Beginning with the line that holds "[Close] (231, 1233)" in the data below, give again every line through the one that holds "Правила сайта (845, 1653)", exactly as written.

[[ INPUT, beginning ]]

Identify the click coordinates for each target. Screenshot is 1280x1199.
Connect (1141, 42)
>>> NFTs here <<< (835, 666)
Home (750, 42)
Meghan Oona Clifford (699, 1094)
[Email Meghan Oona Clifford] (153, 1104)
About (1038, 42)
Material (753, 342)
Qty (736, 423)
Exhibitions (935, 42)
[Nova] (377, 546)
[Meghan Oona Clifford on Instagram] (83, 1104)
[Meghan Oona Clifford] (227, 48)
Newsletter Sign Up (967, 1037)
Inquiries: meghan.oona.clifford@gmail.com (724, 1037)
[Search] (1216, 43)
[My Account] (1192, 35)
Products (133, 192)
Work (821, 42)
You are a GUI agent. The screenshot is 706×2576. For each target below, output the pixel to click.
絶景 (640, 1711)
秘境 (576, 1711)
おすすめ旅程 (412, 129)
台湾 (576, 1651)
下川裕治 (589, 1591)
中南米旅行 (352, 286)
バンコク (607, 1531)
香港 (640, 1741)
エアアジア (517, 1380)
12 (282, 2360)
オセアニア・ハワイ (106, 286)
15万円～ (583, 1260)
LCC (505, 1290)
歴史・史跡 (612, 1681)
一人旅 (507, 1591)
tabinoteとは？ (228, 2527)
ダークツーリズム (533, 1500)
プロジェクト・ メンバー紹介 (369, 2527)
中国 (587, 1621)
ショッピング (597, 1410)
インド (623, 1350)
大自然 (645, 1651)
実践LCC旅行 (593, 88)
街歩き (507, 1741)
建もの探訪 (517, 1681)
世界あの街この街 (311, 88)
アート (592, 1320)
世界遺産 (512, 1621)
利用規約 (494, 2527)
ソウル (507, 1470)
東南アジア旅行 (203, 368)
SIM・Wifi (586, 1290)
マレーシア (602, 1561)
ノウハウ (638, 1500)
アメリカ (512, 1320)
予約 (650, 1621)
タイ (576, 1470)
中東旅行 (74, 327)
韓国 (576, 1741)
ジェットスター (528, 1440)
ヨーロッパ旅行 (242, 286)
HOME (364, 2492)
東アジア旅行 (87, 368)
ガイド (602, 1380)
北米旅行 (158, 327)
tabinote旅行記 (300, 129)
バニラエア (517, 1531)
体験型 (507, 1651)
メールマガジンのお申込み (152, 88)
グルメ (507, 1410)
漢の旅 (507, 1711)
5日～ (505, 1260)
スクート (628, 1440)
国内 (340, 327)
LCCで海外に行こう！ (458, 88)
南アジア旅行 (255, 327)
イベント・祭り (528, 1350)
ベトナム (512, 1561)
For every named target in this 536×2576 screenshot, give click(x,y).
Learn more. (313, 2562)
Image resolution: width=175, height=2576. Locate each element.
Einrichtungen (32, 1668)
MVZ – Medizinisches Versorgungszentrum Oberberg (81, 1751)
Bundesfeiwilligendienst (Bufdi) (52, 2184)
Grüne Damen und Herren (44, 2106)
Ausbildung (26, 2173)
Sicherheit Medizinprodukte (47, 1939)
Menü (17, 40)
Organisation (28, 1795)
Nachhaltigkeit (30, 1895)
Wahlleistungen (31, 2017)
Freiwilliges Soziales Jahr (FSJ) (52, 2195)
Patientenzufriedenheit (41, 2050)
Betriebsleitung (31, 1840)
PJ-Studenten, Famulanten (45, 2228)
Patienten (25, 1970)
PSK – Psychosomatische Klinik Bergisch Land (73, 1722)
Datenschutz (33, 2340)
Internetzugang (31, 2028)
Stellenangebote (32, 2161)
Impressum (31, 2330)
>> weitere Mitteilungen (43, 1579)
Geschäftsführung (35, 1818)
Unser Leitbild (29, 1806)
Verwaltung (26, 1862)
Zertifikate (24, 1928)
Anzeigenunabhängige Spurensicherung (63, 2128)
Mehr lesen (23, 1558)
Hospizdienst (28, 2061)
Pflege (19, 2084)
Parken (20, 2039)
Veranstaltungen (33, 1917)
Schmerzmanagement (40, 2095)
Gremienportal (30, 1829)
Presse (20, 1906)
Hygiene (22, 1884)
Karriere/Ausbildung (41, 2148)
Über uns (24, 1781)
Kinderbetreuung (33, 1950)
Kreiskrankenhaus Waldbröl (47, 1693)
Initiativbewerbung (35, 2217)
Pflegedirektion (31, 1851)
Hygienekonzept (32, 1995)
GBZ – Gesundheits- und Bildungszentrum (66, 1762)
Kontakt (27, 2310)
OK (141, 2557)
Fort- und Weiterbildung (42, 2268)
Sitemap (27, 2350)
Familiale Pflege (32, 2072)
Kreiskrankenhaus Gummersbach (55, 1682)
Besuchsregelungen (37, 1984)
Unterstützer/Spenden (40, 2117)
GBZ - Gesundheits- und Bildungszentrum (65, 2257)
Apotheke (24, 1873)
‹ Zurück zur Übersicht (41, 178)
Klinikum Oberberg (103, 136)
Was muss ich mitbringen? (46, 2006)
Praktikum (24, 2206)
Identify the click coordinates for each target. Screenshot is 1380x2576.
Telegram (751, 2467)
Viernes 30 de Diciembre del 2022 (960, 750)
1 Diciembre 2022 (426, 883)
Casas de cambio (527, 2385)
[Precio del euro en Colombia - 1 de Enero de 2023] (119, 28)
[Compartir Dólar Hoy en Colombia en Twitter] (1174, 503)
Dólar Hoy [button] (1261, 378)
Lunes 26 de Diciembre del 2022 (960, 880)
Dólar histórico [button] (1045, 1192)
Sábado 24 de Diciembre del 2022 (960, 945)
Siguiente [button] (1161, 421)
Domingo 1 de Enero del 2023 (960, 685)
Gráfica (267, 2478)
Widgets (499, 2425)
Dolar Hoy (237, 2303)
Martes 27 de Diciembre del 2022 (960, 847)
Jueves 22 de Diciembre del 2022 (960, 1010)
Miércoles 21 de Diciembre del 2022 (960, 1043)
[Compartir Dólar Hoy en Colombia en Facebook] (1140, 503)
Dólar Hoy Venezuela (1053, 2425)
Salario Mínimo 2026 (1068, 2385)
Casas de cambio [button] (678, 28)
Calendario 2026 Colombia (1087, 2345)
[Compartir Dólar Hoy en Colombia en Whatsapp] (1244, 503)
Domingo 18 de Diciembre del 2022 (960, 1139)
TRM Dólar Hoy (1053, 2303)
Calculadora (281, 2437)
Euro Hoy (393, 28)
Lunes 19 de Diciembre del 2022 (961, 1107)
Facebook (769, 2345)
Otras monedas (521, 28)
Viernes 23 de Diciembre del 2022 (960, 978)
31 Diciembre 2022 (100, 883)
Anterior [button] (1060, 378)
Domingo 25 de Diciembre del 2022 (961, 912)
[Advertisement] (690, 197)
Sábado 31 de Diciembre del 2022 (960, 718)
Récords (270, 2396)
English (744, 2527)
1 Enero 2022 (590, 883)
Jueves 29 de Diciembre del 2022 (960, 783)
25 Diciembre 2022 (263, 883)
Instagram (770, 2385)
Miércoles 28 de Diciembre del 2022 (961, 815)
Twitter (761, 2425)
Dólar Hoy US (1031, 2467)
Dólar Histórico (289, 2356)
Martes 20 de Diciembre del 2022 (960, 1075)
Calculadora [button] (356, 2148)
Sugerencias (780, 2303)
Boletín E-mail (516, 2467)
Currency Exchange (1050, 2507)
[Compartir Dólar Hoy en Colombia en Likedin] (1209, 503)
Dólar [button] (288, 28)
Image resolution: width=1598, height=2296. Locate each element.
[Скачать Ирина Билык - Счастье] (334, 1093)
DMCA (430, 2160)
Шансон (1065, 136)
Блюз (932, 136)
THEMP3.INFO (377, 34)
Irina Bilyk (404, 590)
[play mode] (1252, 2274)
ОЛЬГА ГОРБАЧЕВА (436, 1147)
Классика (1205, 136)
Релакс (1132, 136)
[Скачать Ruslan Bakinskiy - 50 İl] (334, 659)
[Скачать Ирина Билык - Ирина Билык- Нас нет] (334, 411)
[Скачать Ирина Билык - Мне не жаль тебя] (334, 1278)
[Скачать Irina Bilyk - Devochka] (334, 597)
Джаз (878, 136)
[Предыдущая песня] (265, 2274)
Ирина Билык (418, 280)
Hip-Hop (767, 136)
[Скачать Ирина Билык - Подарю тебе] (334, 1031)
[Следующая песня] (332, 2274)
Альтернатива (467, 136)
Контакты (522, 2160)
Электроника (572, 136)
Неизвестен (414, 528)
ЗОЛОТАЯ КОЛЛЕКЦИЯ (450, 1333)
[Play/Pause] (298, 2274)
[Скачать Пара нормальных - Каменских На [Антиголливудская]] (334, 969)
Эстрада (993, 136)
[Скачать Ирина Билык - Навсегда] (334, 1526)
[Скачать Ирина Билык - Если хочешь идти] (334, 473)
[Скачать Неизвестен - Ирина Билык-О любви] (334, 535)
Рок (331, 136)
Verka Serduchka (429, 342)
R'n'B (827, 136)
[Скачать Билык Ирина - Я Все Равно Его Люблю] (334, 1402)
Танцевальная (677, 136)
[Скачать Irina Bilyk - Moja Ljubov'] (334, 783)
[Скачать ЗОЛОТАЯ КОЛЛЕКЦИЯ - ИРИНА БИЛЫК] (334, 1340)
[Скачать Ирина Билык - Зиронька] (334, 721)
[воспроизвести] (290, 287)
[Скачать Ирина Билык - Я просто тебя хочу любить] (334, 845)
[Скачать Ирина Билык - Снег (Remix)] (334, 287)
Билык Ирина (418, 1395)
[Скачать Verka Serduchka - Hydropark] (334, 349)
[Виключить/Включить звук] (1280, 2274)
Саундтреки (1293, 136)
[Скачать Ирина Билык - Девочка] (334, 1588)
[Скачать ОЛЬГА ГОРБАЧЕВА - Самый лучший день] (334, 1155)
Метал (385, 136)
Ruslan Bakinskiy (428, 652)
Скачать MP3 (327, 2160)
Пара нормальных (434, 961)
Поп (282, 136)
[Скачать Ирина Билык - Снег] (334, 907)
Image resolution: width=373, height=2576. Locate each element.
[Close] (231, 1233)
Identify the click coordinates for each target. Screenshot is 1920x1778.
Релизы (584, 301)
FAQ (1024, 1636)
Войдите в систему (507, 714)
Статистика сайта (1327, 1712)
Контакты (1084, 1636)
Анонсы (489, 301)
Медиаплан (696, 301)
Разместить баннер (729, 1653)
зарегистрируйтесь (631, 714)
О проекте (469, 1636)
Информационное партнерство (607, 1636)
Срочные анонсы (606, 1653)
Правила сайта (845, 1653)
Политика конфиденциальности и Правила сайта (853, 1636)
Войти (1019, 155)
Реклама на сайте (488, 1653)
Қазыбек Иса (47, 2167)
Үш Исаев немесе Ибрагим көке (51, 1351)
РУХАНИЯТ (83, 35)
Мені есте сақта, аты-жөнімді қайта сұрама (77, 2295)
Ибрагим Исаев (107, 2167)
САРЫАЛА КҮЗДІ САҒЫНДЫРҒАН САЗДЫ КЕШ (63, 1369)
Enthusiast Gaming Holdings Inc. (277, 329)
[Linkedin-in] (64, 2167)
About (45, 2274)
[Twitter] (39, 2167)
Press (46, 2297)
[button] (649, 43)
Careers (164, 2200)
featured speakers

[[ INPUT, end ]]

- EXERCISE RESULT
[Close] (231, 1233)
Identify the click coordinates for each target. Screenshot is 1920x1778.
Релизы (584, 301)
FAQ (1024, 1636)
Войдите в систему (507, 714)
Статистика сайта (1327, 1712)
Контакты (1084, 1636)
Анонсы (489, 301)
Медиаплан (696, 301)
Разместить баннер (729, 1653)
зарегистрируйтесь (631, 714)
О проекте (469, 1636)
Информационное партнерство (607, 1636)
Срочные анонсы (606, 1653)
Правила сайта (845, 1653)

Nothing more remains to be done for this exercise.